Looking forward to blockchain benefits
Despite any hiccups, there’s a lot of optimism among financial services providers that blockchain will eventually conquer trade finance and usher in a new digitally driven era of decentralised records. It’s not a matter of if, but when.
“The next step is to ensure low barriers of entry for clients and banks with access to tech interfaces or APIs [application programming interfaces] that allow customers and banks to easily connect to blockchain platforms. Additionally, low fees and on-boarding charges for the use of such platforms will accelerate adoption,” says Mr Mendonca at HSBC, the world’s biggest player in trade finance.

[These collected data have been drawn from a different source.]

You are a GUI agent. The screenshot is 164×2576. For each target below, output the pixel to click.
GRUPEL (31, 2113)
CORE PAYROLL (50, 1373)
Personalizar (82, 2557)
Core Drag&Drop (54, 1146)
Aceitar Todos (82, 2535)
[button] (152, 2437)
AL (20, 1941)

“The next step is for clients to move their ongoing flows on to the platform. We’re working with many to normalise that process and expect to see an increased flow from them in 2020. In parallel, we continue to see an increasing rate of first-time adopters.”
Faster, cheaper, less opaque trading aren’t the only benefits, as digital ledgers will give an immutable source of truth on all trade deals. This has huge implications for creating more sustainable and low-carbon supply chains in the midst of the climate crisis.
“Thanks to big data, we now have access to a generous source of information on environmental, social and governance items that, if leveraged correctly, could help meet sustainable development goals. The opportunities are incredible and endless,” Charley Cooper, managing director at blockchain firm R3, concludes.